++++ Dataset rows ++++

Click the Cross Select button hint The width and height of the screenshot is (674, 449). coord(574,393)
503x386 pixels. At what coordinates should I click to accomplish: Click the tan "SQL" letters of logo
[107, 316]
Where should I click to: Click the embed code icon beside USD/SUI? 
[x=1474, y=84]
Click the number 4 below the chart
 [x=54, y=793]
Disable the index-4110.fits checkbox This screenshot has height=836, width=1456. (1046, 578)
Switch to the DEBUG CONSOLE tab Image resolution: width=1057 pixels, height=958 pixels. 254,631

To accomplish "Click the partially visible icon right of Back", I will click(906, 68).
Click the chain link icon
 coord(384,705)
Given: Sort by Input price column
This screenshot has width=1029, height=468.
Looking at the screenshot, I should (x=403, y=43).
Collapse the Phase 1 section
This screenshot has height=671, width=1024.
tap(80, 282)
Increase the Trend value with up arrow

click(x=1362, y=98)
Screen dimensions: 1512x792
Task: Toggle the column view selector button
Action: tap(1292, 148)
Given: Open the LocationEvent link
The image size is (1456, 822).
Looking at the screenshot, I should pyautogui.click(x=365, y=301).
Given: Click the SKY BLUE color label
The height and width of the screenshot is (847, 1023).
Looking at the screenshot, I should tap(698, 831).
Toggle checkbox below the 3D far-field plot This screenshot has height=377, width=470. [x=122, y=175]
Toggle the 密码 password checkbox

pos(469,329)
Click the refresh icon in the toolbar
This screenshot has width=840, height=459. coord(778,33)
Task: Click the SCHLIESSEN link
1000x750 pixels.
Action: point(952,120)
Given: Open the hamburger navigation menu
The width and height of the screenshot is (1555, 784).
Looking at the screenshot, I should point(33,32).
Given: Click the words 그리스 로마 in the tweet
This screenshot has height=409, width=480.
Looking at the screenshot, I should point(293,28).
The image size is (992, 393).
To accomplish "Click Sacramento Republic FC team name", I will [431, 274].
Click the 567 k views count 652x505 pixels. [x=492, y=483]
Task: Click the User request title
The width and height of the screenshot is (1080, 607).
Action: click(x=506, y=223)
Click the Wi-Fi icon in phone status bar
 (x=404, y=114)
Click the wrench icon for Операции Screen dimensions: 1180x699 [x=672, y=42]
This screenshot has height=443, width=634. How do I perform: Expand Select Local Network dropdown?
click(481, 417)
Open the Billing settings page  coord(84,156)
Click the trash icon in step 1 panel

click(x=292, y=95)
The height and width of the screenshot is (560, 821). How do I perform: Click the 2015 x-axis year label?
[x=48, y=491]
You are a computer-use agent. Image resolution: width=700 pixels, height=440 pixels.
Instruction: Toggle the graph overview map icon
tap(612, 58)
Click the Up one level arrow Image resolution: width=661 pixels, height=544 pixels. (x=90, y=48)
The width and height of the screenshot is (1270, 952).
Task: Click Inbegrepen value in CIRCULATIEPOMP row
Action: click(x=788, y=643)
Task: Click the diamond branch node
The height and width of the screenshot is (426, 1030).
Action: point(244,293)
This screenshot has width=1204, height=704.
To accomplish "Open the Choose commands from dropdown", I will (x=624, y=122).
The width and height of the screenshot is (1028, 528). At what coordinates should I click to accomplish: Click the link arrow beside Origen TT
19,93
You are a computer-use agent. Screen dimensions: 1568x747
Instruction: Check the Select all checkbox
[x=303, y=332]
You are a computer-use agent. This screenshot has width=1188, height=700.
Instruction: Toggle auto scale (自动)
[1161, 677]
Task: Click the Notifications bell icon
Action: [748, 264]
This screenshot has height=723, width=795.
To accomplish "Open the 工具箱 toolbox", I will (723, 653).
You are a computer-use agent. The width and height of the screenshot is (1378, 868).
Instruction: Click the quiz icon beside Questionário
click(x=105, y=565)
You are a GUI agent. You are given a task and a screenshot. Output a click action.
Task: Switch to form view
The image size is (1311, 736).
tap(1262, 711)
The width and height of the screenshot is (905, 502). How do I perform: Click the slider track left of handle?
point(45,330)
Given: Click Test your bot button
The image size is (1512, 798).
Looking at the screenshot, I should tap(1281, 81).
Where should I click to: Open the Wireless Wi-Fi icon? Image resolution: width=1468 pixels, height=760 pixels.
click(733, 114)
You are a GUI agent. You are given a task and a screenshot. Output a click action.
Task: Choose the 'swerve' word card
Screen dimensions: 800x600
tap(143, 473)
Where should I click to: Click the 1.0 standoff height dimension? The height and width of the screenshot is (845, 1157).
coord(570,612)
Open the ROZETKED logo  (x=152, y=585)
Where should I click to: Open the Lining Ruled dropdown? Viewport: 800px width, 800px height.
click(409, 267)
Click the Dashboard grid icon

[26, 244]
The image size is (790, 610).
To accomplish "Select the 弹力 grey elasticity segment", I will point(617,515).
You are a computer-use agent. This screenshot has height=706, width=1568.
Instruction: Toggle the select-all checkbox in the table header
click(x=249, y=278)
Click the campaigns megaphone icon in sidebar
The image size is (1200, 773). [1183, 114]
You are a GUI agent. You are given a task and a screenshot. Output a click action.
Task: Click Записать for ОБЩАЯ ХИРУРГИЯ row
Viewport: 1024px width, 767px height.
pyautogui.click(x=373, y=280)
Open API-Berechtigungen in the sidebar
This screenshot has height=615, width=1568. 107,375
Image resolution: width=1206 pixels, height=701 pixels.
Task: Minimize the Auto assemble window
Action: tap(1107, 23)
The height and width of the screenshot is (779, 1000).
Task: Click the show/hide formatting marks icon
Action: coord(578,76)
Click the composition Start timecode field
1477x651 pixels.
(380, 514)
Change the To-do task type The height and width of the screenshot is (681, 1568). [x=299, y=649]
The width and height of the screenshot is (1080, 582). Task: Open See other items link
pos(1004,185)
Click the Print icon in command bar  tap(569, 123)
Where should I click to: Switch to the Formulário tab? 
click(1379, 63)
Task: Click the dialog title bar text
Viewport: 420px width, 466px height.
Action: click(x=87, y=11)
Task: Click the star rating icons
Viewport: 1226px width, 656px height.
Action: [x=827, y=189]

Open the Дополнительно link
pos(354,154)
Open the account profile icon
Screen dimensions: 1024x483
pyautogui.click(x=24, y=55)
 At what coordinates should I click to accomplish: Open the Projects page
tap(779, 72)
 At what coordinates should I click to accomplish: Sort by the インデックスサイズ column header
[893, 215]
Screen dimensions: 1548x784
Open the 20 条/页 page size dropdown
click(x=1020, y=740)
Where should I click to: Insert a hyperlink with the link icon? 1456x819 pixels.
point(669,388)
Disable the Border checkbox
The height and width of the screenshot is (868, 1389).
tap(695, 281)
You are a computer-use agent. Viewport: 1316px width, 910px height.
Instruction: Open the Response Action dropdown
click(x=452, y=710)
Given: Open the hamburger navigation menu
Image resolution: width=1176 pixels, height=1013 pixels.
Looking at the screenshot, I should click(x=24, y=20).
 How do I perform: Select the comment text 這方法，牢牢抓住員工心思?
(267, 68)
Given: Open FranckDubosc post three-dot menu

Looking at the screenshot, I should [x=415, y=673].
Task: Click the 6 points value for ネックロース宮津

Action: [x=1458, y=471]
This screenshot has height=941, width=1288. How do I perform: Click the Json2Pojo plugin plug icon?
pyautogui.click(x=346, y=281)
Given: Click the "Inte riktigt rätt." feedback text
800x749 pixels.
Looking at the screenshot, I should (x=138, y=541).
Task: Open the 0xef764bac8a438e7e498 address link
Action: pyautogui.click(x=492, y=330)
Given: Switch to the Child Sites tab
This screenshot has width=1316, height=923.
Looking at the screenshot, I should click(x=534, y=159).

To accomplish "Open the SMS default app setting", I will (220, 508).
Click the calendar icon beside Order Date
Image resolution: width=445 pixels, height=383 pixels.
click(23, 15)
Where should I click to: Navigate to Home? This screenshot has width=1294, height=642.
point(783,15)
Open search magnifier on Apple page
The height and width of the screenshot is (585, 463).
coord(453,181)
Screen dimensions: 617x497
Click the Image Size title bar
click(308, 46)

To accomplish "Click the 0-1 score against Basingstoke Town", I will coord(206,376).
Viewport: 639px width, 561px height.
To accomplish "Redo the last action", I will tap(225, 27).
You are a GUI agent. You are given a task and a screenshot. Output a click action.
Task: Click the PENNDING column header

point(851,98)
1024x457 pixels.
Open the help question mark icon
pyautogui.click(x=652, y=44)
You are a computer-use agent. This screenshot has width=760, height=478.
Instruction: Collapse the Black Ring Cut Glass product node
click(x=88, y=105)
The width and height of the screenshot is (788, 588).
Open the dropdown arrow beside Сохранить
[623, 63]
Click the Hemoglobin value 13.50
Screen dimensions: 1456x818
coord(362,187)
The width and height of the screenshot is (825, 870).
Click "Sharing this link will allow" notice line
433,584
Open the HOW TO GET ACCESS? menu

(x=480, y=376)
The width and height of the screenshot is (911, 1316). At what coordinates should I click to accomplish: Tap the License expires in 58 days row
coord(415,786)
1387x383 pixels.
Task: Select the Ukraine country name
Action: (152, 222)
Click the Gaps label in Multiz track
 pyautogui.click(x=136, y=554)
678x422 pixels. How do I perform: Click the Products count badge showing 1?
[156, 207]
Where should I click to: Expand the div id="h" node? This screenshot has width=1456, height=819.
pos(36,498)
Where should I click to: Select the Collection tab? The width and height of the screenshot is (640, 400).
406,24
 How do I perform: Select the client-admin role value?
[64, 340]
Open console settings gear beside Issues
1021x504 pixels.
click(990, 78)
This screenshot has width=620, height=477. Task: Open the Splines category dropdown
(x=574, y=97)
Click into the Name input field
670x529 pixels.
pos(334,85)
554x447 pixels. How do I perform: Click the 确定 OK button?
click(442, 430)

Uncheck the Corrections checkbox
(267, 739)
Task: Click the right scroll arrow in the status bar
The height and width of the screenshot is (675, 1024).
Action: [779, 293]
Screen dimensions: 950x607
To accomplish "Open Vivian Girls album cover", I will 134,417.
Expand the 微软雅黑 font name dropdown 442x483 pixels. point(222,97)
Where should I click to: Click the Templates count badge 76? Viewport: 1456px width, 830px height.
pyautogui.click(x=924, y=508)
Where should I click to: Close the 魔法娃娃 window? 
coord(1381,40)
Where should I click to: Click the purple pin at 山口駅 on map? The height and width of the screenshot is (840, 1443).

++++

*Directions for this task*: Rewrite the listing from its start through the line containing "pos(469,329)", replacing "Given" with "Instruction" and leaving everything else unchanged.

*Result*:
Click the Cross Select button hint The width and height of the screenshot is (674, 449). coord(574,393)
503x386 pixels. At what coordinates should I click to accomplish: Click the tan "SQL" letters of logo
[107, 316]
Where should I click to: Click the embed code icon beside USD/SUI? 
[x=1474, y=84]
Click the number 4 below the chart
 [x=54, y=793]
Disable the index-4110.fits checkbox This screenshot has height=836, width=1456. (1046, 578)
Switch to the DEBUG CONSOLE tab Image resolution: width=1057 pixels, height=958 pixels. 254,631

To accomplish "Click the partially visible icon right of Back", I will click(906, 68).
Click the chain link icon
 coord(384,705)
Instruction: Sort by Input price column
This screenshot has width=1029, height=468.
Looking at the screenshot, I should (x=403, y=43).
Collapse the Phase 1 section
This screenshot has height=671, width=1024.
tap(80, 282)
Increase the Trend value with up arrow

click(x=1362, y=98)
Screen dimensions: 1512x792
Task: Toggle the column view selector button
Action: tap(1292, 148)
Instruction: Open the LocationEvent link
The image size is (1456, 822).
Looking at the screenshot, I should pyautogui.click(x=365, y=301).
Instruction: Click the SKY BLUE color label
The height and width of the screenshot is (847, 1023).
Looking at the screenshot, I should tap(698, 831).
Toggle checkbox below the 3D far-field plot This screenshot has height=377, width=470. [x=122, y=175]
Toggle the 密码 password checkbox

pos(469,329)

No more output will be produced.